##### TEXT PASSAGE #####

# Solar flares and shortwave radio



## Firefly (Apr 27, 2009)

Does anyone here know anything about the effects of solar flares on shortwave radio reception?? I hear we're in a seven year cycle for major flareups- is this true??


----------



## NaeKid (Oct 17, 2008)

Firefly said:


> Does anyone here know anything about the effects of solar flares on shortwave radio reception?? I hear we're in a seven year cycle for major flareups- is this true??


According to the reports that I have found, we are in a decline in solar activity. The peak was around 1998 when we hit the peak of global warming. Since then, solar activity has been slowing down and the average temperatures globally have also been declining.

The Farmer's Almanac (2009) has also reported the same findings.

At Intellicast, they have charts showing sun-spot activity and the effects of solar-flares. The predictions there state that if sun-spot activity reaches very low levels, the planet could be moving to a state of ice-age.

Link to Intellicast's chart


----------



## greaseman (Jun 13, 2009)

*solar flares, and EMP's*

If a solar flare is bad enough, it can do quiet a bit of damage to electronics. In the event of a nuclear war, the problem with EMP's will knock our way of life back to the 1800's
Nothing with a solid state transistor will function again--all fried. that means no communication, no computers, no radios, no nothing. Back to pre telegraph days.

##### SOURCE EXCERPT #####

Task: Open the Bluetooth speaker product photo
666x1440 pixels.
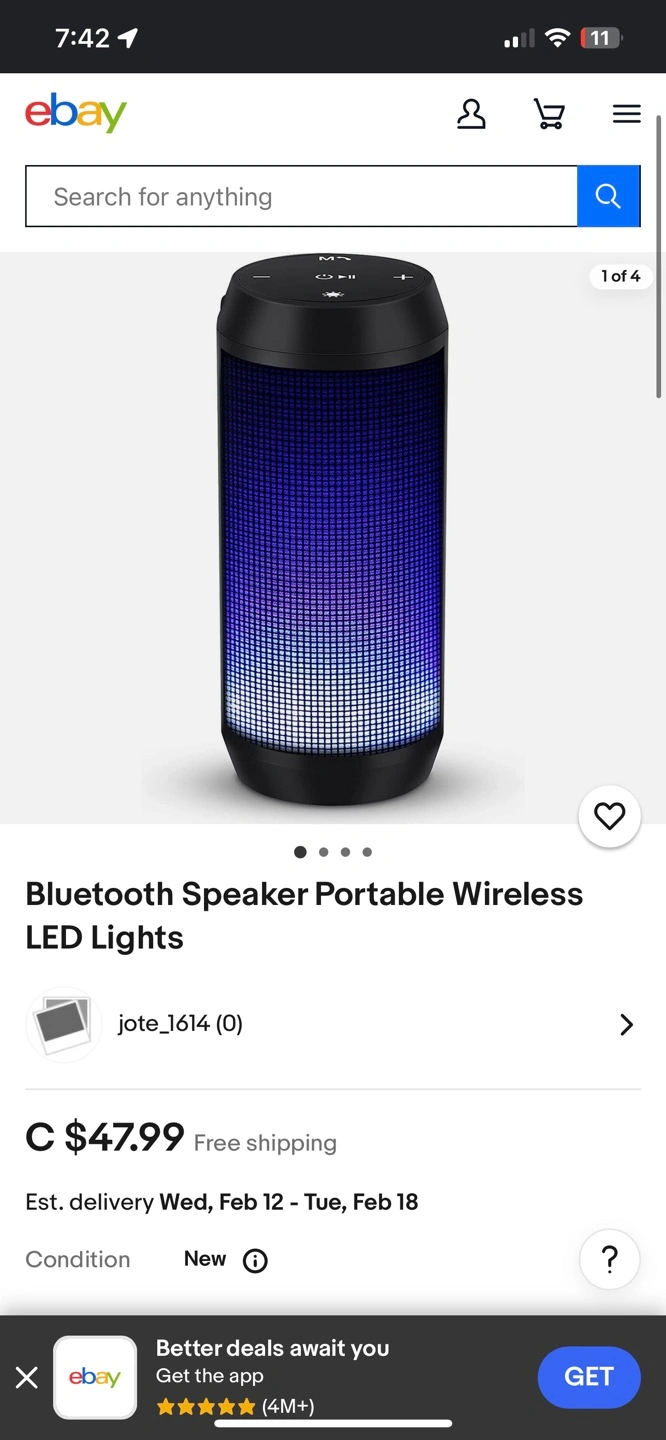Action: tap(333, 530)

#####

• GIVEN INSTRUCTION 1
Name every user who posted in the thread on solar flares and shortwave radio.
• GIVEN INSTRUCTION 2
In the thread on solar flares and shortwave radio, around what year does NaeKid say solar activity peaked?
• GIVEN INSTRUCTION 3
Write the next part of the thread on solar flares and shortwave radio, picking up after its final sentence.
The data comes from a separate source and has no connection to the thread on solar flares and shortwave radio.

• EXPECTED OUTPUT 1
Firefly, NaeKid, greaseman

• EXPECTED OUTPUT 2
Around 1998.

• EXPECTED OUTPUT 3
I guess someone could open up Pony Express again. I do believe that tube type radio equipment would be ok, but not much of that around except in older Ham radio, and short wave stuff.
Anything else that survives would have to be in a Faraday cage to survive the pulse of energy from a nuclear device.
Hope this info helps.


----------



## Jehiel Balfour (Aug 8, 2009)

Convert the frequency in Megahertz to actual wave length lets say 29 Megahertz is roughly 10 meters,or about 30 feet right.So,because I am going to tap right in the middle that is,15 feet to the left and 15 feet to the right.This makes a full wavelength dipole antenna all it takes is one 30 length of 12 gauge wire, and a wire from there to the back of your receiever.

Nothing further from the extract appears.